The $750,000, three-year grant to Jennifer Wargo, M.D., associate professor of Surgical Oncology and Genomic Medicine, is one of 10 nationally announced today at the annual meeting of the American Association for Cancer Research.
“We have encouraging preliminary evidence from a clinical study that the diversity and composition of a patient’s gut microbiome may play a significant role in determining how they respond to immune checkpoint blockade – specifically anti-PD-1 therapy,” Wargo said.
“This Innovative Research Grant will help us address two important questions: exactly how gut microbes influence the immune system and how we might manipulate that to improve treatment,” said Wargo, who also co-leads the Melanoma Moon Shot™, part of MD Anderson’s Moon Shots Program™ to reduce cancer deaths by accelerating development of therapies from scientific discoveries.
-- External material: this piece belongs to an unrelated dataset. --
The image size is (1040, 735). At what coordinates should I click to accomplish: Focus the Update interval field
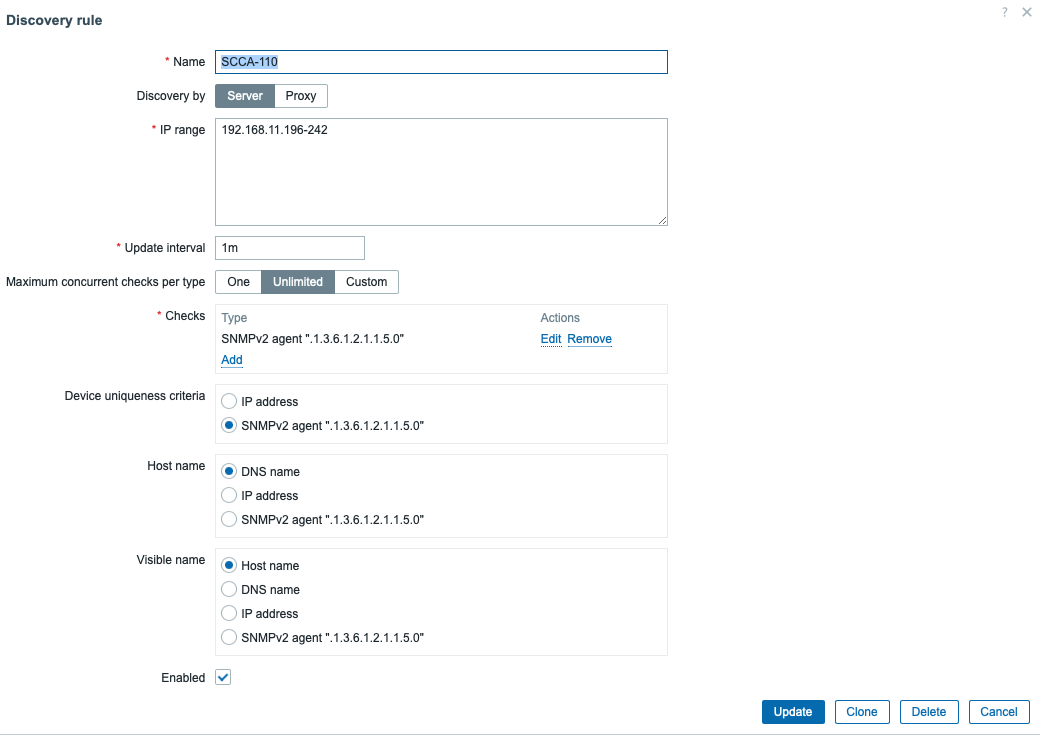click(x=290, y=248)
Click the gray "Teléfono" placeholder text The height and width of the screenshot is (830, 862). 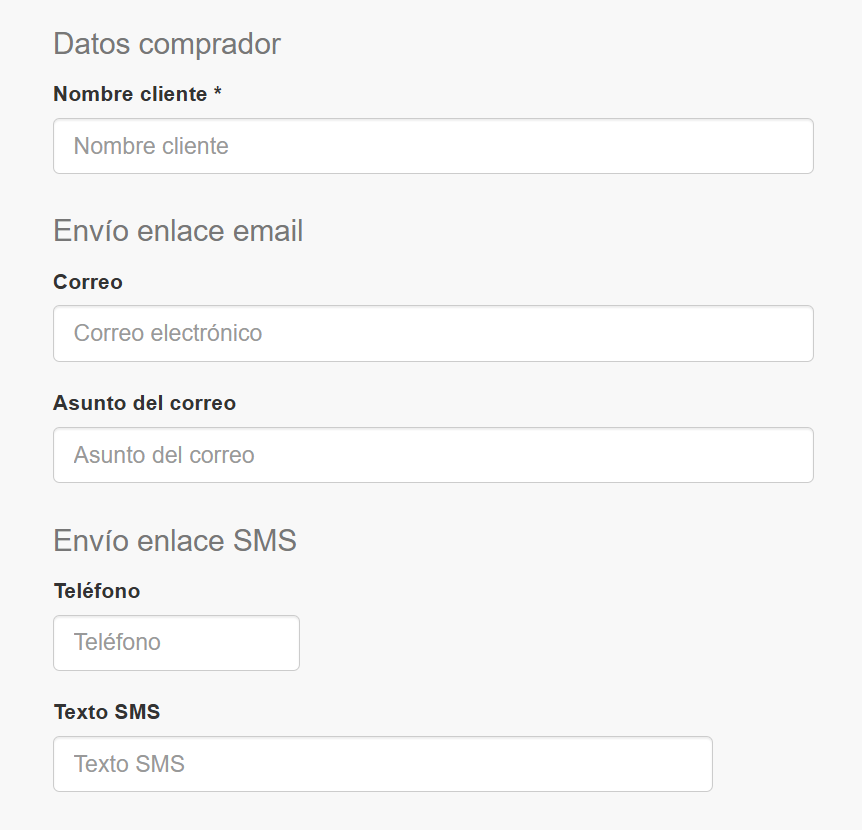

Anti-PD1 drugs use an antibody to block activation of a brake on immune system T cells, unleashing the immune system to attack cancer.
Wargo and colleagues have presented data at scientific meetings, including the AACR annual meeting, showing that analysis of fecal samples from both responders and non-responders to anti-PD1 therapy had distinct differences in their gut microbiomes. Patients whose melanoma responded to treatment had greater diversity of bacteria overall and also an abundance of the Ruminococcaceae and Clostridiales bacteria. Non-responders had more Bacteriodales bacteria.
“Immuno-oncology is one of the most exciting areas in cancer research today, and we believe these outstanding investigators have the potential to help take the field to the next level,” said William Kaelin, Jr., M.D., professor at the Dana-Farber Cancer Institute and Harvard Medical School and chair of the SU2C Innovative Research Grants Committee (IRGC) in the grant announcement. “We want to see more patients benefitting from the science of immuno-oncology, so increasing the types of cancers for which treatment may be effective is critical. These researchers will bring new ideas and fresh energy to that effort.”
Wargo’s team will expand studies of patient samples to build on existing data and define microbiome-immune system interactions for a broader range of immunotherapies. They also will use experimental mouse models to identify specific microbiome effects. Germ-free mice will have fecal transplants from responding or non-responding patients to colonize their digestive tracts, providing favorable and unfavorable microbiomes to study in detail.
Stand Up To Cancer, a program of the Entertainment Industry Foundation, raises funds to accelerate the pace of research to get new therapies to patients quickly and save lives.
From its inception in 2008, SU2C’s Innovative Research Grants were designed to support work that utilizes new ideas and approaches to solve critical problems in cancer research. These innovative projects are characterized as “high-risk” because they challenge existing paradigms, and, if successful, the projects have the potential for “high-reward” in terms of saving lives.
This year’s program focused on immunotherapy and is funded by a grant to SU2C by Bristol-Myers Squibb, with grantees selected independently by a committee chaired by Kaelin.
In collaboration with the Parker Institute for Cancer Immunotherapy (PICI), the first immunotherapy-microbiome clinical trial is expected to launch later this year. Research also continues to be funded by MD Anderson’s Melanoma Moon Shot™ and PICI, as well as the Melanoma Research Alliance.